*WORK TO COMPLETE*
Within the records below, how many lines hold the word "Locate"? Only the number should be returned.

[Opening MATERIAL PROVIDED section]

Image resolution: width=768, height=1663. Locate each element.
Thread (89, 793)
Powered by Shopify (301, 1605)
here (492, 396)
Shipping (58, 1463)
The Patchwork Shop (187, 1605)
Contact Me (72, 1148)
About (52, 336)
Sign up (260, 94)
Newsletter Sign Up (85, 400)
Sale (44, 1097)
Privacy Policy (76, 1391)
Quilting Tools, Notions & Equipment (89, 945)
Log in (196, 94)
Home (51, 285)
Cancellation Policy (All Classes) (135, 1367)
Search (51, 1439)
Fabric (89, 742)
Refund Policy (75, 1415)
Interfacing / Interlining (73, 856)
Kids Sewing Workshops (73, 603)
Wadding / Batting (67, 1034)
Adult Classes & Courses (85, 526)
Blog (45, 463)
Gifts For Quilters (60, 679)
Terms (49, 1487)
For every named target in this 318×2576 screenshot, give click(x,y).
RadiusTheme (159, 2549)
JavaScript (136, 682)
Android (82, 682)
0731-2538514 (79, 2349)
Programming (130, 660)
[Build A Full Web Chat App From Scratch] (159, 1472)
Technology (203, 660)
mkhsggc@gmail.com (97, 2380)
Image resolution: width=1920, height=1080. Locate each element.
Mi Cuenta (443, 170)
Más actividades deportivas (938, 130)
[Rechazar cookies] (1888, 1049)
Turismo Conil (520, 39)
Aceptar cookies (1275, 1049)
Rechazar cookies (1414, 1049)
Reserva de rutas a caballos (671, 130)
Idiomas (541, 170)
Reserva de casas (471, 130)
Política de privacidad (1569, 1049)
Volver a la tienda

[Closing MATERIAL PROVIDED section]

*RESULT OF THIS EXERCISE*
2